The Colorado Open Records Act allows a court to restrict disclosure of autopsy reports if the court finds that disclosure would cause “substantial injury to the public interest.”

In the district attorney’s argument on behalf of Coroner Rob Ryg, he contends that releasing the test results would “expose as yet unidentified or interviewed potential witnesses to investigative facts, which have a high potential for tainting their recollections and perceptions.” The coroner also claims releasing the information could taint the jury pool, and a trial would have to be held elsewhere. Furthermore, the coroner contends releasing the information would have a high potential for “heightening public condemnation” of McKeon.

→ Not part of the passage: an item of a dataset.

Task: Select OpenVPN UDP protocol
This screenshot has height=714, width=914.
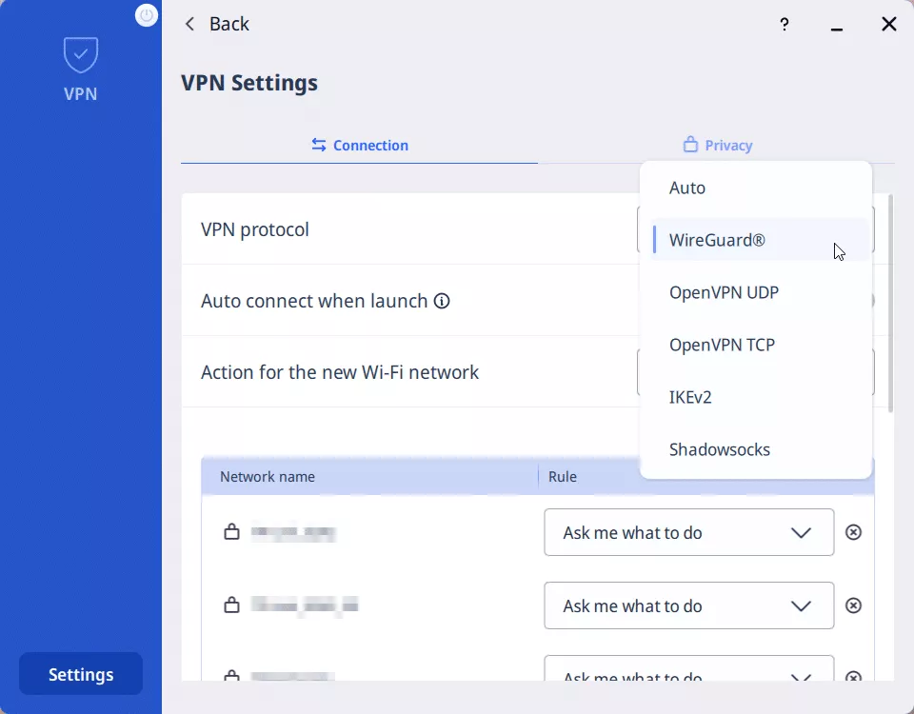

“Publicly disseminated threats against a defendant, in a pending criminal matter, which are injected into the public discourse by the newspaper, constitute a substantial injury to the public’s interest in the orderly, secure and safe adjudication of criminal prosecutions, and it demeans the integrity of that process,” the DA Office’s court filing states.

In its response to the lawsuit, the Pilot & Today stated Colorado lawmakers have specifically determined that autopsy reports are releasable except in extraordinary circumstances that lawmakers could not have foreseen. Such was the case with the Columbine High School massacre and requests by the media for autopsy reports. The Colorado Court of Appeals determined the “overwhelming grief caused by the nature and extent of this tragedy constituted an extraordinary situation that the General Assembly could not have identified in advance.”

In response to claims that releasing the cause of death would increase public condemnation of McKeon, the Pilot & Today contends lawmakers already balanced this risk when they determined autopsy reports should be public records.

The Pilot & Today also disputes the concern that releasing the information will require a change of venue for the trial.

“Not only was such a risk clearly within legislators’ awareness, it is in fact a mechanism for preserving the public’s right of access to judicial records that both the United States Supreme Court and the Colorado Supreme Court have explicitly endorsed,” the response states.

The Pilot & Today has requested an expedited hearing. A date has not yet been set.